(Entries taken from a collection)
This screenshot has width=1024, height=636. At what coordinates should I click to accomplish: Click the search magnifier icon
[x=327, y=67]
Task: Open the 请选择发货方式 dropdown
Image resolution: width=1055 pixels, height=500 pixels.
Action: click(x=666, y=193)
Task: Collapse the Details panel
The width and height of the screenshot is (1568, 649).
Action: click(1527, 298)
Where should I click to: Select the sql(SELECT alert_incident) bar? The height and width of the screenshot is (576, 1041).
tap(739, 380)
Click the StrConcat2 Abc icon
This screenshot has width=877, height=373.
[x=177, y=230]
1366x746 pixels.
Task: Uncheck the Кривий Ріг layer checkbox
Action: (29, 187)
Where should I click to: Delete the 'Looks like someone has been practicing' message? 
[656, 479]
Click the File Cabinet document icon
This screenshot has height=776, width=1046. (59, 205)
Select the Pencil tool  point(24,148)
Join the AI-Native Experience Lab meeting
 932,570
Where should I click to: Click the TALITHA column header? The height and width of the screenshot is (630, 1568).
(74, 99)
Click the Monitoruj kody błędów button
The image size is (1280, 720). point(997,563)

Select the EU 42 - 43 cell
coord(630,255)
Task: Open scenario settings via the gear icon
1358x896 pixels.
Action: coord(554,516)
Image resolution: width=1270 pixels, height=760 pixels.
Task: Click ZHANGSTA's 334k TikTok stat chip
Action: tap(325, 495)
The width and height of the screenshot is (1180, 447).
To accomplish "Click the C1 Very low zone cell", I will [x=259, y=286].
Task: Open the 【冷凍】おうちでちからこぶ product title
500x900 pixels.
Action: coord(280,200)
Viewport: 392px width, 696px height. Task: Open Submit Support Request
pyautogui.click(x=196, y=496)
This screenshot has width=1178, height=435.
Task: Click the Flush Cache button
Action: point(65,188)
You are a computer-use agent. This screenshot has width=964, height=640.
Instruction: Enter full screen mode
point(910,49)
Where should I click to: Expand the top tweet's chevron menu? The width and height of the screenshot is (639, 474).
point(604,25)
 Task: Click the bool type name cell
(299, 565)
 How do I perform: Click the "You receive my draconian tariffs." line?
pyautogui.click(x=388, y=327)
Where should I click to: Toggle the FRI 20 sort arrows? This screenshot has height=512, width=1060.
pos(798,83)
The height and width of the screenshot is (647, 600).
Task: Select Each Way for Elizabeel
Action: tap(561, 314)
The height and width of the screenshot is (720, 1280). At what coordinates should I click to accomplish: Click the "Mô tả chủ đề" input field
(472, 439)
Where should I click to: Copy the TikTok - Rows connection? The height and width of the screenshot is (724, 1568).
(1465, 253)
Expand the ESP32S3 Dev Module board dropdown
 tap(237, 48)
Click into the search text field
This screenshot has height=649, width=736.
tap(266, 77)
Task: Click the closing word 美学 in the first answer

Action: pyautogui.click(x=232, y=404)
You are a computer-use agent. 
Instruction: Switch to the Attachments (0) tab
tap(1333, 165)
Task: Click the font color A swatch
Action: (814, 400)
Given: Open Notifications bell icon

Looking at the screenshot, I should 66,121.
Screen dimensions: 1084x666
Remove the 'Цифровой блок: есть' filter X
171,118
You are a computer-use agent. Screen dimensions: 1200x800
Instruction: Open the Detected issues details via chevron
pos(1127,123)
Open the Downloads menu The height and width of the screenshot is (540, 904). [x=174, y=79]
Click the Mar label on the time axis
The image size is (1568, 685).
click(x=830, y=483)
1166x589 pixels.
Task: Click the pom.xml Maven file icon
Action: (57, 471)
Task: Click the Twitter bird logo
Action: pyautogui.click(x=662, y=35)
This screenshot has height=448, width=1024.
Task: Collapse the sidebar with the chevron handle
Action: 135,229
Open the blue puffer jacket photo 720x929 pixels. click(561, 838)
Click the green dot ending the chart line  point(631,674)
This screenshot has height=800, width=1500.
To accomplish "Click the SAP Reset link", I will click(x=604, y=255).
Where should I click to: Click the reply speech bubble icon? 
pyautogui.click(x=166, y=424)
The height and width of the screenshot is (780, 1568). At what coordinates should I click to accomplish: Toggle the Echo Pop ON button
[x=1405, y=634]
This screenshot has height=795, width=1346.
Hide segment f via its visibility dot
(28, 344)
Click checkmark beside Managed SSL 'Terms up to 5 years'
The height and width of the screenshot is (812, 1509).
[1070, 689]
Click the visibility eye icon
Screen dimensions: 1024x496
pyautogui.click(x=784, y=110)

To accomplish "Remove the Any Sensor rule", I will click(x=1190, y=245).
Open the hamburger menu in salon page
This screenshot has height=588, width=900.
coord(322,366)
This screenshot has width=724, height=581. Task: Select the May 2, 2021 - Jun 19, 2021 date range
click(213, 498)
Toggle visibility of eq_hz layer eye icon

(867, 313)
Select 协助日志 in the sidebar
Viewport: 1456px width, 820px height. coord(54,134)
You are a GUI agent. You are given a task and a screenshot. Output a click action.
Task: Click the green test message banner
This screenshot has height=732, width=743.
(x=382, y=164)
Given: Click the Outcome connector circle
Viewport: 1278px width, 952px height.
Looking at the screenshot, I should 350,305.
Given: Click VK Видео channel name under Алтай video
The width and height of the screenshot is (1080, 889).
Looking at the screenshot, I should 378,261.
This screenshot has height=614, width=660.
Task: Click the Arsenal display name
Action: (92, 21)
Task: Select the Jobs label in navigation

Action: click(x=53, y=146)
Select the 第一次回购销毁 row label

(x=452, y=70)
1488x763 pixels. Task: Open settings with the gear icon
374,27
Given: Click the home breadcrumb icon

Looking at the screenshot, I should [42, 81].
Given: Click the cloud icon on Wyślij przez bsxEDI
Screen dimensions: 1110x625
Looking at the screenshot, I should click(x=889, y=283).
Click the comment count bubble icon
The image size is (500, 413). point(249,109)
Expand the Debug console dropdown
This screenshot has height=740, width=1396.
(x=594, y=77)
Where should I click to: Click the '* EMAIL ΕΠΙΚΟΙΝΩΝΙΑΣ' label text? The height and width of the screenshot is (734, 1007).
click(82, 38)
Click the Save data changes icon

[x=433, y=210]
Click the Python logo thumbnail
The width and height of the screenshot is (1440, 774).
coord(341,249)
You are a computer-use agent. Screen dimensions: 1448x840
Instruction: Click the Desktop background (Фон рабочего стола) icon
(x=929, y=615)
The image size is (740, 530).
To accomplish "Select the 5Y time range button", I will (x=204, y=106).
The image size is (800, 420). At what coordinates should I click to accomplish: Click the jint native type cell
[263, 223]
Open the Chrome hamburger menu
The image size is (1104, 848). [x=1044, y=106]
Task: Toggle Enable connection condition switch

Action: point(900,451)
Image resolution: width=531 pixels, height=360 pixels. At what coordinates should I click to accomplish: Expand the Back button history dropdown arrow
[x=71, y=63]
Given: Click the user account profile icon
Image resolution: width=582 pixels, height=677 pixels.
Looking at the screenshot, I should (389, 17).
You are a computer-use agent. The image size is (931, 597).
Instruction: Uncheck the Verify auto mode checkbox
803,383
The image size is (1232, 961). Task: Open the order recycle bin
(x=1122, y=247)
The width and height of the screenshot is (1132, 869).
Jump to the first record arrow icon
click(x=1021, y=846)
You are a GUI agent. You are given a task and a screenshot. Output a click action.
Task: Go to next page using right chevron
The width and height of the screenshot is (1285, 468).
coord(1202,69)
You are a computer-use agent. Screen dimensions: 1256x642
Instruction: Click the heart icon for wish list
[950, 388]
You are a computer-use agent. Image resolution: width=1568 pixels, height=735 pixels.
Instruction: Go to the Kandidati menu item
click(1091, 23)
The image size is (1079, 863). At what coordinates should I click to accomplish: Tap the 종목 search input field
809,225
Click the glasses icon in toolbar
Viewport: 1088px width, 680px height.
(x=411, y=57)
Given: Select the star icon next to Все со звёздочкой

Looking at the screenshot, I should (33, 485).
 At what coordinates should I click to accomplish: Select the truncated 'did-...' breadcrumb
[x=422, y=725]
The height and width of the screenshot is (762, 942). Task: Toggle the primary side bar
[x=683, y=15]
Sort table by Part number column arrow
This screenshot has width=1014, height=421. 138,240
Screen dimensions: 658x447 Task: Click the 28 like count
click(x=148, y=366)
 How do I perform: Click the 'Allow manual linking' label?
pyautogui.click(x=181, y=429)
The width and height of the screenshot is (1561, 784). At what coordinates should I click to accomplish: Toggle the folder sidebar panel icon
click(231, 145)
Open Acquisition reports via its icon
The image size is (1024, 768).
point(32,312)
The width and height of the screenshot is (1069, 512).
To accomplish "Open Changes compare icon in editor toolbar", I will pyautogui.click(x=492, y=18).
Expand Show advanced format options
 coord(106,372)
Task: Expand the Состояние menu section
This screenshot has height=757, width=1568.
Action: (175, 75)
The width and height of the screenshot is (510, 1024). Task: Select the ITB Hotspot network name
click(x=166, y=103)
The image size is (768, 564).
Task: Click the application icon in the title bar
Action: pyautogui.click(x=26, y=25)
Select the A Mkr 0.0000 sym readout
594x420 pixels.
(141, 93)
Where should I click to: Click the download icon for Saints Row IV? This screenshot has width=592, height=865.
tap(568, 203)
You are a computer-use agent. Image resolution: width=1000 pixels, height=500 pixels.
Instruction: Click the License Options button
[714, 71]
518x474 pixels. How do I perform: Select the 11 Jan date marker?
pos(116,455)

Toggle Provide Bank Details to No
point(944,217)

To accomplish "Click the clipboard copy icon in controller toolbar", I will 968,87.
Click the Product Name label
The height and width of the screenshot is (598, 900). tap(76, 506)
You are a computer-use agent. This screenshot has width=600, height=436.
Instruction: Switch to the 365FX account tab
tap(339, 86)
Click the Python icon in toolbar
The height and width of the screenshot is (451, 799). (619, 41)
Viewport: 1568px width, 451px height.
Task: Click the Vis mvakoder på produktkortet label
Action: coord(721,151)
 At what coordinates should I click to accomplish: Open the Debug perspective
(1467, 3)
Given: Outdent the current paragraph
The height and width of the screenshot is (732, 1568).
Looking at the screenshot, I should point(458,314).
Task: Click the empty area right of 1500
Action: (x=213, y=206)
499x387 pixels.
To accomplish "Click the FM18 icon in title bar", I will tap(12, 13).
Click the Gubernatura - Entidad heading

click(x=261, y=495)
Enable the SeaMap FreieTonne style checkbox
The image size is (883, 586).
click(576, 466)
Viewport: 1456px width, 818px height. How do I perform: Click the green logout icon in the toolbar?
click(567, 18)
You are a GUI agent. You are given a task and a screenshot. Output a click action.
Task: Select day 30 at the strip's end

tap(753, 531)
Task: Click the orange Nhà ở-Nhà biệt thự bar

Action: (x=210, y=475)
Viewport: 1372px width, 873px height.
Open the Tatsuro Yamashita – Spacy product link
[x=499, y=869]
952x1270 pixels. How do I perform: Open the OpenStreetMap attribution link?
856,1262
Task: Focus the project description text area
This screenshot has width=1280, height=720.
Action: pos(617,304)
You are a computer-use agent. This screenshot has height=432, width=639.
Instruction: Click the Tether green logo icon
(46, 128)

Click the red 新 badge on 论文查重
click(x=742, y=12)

#### [Exercise directions]
Working through the records above, copy each line in which "time" is found.

#### [Written reply]
Click the Mar label on the time axis
To accomplish "Select the 5Y time range button", I will (x=204, y=106).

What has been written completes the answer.